À cette occasion, le salarié peut demander au juge d’ordonner à l’employeur de produire des contrats de travail ou des bulletins de paie d’autres salariés et le juge peut l’accorder dès lors que cette atteinte à la vie personnelle d’autres salariés est indispensable à l’exercice du droit à la preuve et proportionnée au but poursuivi (Cass. soc., 1ᵉʳ juin 2023, n° 22-13.238).
Le traitement et la communication de données personnelles sont régis par le règlement européen RGPD.
Quels étaient les faits ayant donné lieu au litige ?
Un salarié, s’estimant victime de discrimination syndicale, saisit les prud’hommes de demandes d’indemnisation et rappels de salaire.
Les juges du fond ordonnent à l’employeur de produire les historiques de carrière de neuf salariés, ainsi que leurs bulletins de salaire du mois de décembre sur dix années.
L’employeur, invoquant le RGPD, se pourvoit en cassation.
Quelle est la solution dégagée par la Cour de cassation ?
La Cour de cassation retient en premier lieu que le RGPD s’applique à la production en tant qu’élément de preuve de documents contenant des données personnelles, tels que les bulletins de salaire des salariés tiers ainsi qu’un historique de la carrière de ceux-ci, ordonnée par une juridiction prud’homale dans le cadre d’une procédure juridictionnelle engagée par un salarié se plaignant d’une discrimination syndicale.
Elle constate à ce titre que la communication par l’employeur de bulletins de paie et leur mise à disposition d’un salarié invoquant une discrimination syndicale, ordonnée par une juridiction prud’hommale, répond aux exigences de licéité du RGPD.

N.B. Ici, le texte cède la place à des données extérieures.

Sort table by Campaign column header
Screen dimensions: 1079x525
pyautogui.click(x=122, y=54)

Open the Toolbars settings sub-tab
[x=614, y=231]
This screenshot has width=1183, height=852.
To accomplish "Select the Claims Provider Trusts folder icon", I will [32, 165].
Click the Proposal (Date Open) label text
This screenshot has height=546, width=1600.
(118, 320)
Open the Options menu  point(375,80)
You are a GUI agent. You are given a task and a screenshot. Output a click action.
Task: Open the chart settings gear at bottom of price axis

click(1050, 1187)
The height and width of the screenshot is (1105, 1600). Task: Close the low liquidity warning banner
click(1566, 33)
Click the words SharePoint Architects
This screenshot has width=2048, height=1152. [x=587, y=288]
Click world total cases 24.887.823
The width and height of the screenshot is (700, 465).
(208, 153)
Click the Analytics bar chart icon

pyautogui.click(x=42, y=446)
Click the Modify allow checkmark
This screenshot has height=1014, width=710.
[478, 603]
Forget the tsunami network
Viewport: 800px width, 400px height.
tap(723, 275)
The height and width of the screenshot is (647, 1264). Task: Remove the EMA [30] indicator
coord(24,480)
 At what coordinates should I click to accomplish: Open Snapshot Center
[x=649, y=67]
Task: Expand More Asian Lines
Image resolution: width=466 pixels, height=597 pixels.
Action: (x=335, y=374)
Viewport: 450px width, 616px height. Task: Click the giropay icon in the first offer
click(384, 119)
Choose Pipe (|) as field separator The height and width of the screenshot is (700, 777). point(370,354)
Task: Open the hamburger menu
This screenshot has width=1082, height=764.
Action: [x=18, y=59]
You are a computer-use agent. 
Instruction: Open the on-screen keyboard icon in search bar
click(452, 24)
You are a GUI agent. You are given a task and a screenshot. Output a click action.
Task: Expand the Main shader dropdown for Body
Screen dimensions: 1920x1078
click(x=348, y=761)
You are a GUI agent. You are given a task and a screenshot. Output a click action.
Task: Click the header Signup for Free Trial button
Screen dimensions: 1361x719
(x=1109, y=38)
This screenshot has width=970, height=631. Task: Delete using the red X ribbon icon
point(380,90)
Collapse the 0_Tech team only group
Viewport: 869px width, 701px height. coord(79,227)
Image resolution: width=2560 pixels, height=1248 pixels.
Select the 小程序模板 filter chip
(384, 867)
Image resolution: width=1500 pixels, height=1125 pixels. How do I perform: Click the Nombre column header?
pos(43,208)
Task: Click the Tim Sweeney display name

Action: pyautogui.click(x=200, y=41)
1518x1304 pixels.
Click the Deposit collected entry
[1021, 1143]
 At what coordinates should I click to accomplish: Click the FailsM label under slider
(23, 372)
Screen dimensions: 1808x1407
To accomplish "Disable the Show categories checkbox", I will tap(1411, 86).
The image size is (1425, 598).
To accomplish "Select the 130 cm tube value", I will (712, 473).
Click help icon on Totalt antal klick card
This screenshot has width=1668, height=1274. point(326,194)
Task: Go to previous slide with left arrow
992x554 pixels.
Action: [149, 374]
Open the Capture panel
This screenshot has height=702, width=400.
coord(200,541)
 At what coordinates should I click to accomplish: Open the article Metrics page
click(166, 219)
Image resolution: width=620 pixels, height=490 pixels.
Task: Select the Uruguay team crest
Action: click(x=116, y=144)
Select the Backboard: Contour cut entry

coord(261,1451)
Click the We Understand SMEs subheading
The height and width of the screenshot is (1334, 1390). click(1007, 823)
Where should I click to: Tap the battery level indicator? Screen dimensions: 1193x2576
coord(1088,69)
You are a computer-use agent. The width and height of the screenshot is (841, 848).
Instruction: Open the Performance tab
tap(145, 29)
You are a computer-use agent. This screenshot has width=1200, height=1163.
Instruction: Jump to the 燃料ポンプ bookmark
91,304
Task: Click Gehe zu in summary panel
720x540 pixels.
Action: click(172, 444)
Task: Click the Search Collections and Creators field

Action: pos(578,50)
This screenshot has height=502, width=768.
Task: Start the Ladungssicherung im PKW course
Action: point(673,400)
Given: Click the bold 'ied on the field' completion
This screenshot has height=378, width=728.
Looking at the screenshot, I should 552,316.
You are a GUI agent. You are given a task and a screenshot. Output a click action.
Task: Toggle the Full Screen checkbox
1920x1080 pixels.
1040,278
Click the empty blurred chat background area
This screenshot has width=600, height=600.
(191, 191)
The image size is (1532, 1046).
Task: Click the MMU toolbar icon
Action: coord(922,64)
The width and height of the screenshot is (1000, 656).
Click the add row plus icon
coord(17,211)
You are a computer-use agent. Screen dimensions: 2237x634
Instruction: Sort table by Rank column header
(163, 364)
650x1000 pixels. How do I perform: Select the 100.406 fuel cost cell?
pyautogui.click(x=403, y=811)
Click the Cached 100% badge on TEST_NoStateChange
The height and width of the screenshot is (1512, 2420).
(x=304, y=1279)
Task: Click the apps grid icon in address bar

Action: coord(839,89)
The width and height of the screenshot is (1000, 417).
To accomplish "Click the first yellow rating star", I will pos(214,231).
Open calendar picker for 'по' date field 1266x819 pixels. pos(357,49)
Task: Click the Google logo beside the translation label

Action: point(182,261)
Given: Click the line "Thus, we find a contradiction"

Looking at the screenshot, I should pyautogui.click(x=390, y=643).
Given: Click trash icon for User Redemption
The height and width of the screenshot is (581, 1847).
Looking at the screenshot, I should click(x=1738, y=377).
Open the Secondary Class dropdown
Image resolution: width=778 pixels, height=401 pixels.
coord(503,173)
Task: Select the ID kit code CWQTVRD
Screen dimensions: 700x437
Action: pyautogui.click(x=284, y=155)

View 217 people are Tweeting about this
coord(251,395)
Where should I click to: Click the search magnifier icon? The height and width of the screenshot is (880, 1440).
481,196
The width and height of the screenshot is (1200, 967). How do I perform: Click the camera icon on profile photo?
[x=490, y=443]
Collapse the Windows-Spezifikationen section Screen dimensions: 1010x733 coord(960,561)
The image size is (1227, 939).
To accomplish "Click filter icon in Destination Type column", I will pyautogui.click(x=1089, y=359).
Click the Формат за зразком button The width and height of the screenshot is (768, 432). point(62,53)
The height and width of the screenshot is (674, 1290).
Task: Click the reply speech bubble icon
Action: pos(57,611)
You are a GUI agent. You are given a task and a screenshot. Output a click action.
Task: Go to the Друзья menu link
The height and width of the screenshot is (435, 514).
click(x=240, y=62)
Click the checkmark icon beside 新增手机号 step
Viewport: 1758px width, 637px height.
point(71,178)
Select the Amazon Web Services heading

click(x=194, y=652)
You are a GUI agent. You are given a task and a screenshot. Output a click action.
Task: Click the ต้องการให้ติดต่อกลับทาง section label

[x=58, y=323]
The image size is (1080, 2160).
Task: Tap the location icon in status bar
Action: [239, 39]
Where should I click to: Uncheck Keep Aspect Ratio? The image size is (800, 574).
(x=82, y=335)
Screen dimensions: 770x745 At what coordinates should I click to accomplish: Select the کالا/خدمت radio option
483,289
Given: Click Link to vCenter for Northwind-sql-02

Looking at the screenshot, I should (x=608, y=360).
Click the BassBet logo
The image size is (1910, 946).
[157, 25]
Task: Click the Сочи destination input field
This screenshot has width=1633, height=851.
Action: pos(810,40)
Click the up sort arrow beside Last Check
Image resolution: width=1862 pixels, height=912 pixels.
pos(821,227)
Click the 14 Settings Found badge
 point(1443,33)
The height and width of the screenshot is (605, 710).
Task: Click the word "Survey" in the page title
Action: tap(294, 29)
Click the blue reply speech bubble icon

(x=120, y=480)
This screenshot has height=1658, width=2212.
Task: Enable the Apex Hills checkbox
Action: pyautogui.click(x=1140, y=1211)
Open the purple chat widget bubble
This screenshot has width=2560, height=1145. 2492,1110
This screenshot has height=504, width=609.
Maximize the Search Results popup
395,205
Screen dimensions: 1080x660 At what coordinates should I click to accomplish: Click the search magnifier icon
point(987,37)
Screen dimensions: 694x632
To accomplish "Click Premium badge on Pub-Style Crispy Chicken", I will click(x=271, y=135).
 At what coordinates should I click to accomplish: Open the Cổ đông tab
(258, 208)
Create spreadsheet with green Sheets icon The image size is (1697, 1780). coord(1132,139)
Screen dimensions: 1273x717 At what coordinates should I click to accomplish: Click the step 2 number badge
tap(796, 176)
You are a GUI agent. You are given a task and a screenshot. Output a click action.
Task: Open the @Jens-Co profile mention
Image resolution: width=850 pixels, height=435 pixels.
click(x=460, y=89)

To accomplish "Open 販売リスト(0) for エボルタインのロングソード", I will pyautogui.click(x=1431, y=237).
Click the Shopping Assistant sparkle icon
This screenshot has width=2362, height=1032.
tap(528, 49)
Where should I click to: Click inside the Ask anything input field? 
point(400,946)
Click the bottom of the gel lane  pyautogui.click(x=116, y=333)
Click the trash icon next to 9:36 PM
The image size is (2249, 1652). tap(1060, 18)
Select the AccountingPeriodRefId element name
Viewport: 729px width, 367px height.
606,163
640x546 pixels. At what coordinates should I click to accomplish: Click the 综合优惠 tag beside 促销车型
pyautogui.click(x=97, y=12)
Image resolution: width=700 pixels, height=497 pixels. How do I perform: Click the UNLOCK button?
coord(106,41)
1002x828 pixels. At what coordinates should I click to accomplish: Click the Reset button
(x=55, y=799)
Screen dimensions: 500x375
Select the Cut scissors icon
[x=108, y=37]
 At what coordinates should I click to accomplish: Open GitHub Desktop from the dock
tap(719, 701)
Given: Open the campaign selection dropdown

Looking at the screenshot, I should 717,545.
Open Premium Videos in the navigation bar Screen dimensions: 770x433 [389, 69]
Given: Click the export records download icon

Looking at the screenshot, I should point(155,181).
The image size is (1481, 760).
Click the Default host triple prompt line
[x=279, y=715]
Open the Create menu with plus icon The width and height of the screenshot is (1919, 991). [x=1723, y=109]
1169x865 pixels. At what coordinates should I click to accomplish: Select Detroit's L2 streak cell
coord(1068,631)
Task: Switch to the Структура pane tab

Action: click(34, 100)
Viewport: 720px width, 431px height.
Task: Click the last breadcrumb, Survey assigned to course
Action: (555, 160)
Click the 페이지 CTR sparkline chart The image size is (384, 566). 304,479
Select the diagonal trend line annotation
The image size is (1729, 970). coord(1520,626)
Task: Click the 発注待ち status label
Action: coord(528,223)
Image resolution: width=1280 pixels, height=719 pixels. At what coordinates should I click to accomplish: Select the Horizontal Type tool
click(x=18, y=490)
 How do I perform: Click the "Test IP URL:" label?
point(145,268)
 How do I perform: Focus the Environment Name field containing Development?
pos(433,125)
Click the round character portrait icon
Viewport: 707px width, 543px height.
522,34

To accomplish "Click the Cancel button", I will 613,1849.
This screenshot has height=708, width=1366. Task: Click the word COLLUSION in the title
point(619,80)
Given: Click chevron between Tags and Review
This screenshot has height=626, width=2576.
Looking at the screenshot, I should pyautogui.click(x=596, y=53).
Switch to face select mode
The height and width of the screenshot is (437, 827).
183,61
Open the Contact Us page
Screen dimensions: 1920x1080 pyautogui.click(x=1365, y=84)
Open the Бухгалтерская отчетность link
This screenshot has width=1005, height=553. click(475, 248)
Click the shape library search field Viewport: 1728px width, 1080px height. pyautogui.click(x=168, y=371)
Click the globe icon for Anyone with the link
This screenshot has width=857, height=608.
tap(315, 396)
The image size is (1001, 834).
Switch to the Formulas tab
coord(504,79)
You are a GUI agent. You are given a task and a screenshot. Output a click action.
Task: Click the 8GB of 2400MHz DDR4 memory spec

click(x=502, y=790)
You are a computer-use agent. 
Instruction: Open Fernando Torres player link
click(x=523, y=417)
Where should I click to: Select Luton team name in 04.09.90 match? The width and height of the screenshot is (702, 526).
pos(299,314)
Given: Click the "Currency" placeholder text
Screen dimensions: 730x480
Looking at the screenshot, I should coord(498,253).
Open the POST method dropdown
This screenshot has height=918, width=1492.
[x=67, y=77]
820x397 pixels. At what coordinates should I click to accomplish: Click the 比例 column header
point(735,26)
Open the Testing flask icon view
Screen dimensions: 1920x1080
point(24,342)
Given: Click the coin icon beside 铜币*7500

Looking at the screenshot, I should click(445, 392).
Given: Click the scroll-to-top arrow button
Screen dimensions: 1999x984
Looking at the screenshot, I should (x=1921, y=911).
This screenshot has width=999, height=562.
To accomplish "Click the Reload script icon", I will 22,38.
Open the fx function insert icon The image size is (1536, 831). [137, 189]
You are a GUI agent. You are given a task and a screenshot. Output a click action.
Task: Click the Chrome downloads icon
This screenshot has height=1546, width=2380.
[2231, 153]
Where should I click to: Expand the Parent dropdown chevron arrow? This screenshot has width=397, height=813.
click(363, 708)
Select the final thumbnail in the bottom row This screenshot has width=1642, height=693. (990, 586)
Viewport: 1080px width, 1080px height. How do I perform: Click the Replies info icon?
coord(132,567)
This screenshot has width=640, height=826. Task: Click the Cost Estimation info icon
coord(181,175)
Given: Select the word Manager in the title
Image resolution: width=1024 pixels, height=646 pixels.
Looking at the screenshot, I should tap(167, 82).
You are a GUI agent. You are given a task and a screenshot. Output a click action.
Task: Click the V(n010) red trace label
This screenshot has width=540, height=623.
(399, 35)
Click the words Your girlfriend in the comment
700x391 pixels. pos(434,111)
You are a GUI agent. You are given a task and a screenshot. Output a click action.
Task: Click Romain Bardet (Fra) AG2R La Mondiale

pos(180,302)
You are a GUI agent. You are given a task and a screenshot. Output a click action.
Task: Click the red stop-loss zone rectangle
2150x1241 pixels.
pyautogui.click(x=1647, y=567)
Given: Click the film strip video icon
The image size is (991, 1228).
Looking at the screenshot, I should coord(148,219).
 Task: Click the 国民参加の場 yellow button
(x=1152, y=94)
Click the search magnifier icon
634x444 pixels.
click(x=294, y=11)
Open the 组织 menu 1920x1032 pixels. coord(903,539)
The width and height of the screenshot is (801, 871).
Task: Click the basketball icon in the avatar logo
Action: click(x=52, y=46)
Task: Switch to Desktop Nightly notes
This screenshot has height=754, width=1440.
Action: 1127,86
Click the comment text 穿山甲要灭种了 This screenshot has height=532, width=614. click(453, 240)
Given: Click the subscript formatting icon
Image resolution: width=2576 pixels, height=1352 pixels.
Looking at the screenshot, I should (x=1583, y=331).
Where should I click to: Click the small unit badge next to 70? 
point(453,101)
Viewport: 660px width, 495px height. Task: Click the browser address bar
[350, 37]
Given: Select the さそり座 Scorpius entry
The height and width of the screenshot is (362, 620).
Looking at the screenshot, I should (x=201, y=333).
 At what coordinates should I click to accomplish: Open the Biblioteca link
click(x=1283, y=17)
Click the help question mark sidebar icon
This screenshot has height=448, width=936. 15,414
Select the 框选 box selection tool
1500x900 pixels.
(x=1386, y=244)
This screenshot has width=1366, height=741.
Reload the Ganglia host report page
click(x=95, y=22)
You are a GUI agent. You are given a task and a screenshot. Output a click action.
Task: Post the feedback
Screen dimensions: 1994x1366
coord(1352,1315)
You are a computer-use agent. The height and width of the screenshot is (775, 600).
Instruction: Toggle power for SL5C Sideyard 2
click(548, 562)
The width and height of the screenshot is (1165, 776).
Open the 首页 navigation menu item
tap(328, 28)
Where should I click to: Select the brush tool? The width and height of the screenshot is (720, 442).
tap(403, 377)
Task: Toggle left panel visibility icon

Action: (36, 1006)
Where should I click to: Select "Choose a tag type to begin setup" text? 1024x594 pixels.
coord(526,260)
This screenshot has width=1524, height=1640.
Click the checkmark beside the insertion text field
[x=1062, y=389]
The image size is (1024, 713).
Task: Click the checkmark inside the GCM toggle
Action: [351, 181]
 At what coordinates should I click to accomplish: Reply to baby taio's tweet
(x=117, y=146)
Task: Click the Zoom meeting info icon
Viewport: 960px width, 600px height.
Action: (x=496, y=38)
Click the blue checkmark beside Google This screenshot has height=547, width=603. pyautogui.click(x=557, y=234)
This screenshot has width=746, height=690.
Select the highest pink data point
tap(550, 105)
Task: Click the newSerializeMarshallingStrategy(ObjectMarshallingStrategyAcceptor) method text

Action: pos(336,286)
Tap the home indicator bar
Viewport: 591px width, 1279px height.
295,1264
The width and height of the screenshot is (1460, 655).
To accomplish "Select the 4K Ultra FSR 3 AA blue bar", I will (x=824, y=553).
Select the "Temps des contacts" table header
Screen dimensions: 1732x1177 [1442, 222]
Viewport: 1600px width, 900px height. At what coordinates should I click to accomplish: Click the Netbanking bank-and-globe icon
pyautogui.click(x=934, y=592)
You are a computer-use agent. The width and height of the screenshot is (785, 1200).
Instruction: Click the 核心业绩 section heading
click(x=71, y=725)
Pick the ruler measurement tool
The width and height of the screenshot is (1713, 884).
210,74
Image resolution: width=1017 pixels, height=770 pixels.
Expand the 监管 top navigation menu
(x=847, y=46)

La Cour relève ensuite qu’en application du RGPD, les données à caractère personnel doivent être adéquates, pertinentes et limitées à ce qui est nécessaire au regard des finalités pour lesquelles elles sont traitées. Il en découle que, lorsque seule une partie des données apparaît nécessaire à des fins probatoires, la juridiction nationale doit envisager la prise de mesures supplémentaires en matière de protection des données, telles que :
- la pseudonymisation (remplacement des données directement identifiantes comme les nom, prénom….par des données indirectement identifiantes comme un alias, numéro….) ;
- ou toute autre mesure destinée à minimiser l’entrave au droit à la protection des données, comme une injonction adressée aux parties auxquelles ces documents ont été communiqués de ne pas les utiliser à une autre fin que celle de l’administration de la preuve lors de la procédure en cause.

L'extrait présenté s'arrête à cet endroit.